WORK REQUEST ▸ Report back each line of the records that contains the string "dropdown".

##### DATA #####

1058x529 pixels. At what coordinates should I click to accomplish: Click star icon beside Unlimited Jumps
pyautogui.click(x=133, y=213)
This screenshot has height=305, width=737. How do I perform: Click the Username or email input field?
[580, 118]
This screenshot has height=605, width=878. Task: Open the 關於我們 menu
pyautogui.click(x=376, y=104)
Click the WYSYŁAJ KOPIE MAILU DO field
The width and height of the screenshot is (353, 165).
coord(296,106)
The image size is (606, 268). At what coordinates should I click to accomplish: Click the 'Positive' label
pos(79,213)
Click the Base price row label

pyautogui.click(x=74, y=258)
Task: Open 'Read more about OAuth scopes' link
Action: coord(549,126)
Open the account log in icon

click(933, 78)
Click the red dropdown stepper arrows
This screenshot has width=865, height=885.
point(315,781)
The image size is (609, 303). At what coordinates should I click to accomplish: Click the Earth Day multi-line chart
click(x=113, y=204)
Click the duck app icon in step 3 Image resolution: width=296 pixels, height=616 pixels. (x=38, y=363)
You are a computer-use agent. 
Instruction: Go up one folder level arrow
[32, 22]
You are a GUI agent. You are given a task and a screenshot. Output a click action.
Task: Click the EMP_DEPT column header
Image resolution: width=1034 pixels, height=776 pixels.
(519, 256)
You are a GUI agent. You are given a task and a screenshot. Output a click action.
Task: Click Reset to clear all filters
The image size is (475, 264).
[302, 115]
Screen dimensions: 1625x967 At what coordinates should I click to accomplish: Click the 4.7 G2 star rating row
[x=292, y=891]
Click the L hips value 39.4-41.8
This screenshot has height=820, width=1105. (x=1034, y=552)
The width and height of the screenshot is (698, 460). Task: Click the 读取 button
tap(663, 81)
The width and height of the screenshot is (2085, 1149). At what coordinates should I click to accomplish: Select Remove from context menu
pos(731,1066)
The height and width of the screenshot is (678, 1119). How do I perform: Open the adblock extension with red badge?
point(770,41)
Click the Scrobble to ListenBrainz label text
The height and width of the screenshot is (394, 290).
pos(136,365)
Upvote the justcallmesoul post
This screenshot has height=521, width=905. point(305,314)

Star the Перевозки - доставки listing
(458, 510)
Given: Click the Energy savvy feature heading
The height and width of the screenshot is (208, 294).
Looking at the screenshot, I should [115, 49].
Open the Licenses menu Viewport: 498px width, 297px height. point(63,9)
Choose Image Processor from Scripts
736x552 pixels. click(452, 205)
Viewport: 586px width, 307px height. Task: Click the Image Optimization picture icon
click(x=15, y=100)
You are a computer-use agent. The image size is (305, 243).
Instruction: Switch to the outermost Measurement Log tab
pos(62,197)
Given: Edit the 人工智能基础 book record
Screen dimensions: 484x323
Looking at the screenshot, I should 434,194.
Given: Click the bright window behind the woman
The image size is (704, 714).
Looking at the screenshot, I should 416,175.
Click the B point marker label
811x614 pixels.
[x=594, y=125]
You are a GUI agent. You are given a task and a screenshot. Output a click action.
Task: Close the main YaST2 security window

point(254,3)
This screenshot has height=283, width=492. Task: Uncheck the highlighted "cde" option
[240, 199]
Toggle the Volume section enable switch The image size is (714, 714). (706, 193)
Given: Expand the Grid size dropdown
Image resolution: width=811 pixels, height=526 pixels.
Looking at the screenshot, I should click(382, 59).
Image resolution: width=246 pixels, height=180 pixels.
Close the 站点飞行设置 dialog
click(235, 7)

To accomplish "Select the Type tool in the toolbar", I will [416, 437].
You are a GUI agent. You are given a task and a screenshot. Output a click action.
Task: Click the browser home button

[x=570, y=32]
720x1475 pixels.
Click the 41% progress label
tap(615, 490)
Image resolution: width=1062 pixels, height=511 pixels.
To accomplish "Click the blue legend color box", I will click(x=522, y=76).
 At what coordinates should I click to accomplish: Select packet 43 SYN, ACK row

#####

REPLY TO THE TASK ▸
Click the red dropdown stepper arrows
Given: Expand the Grid size dropdown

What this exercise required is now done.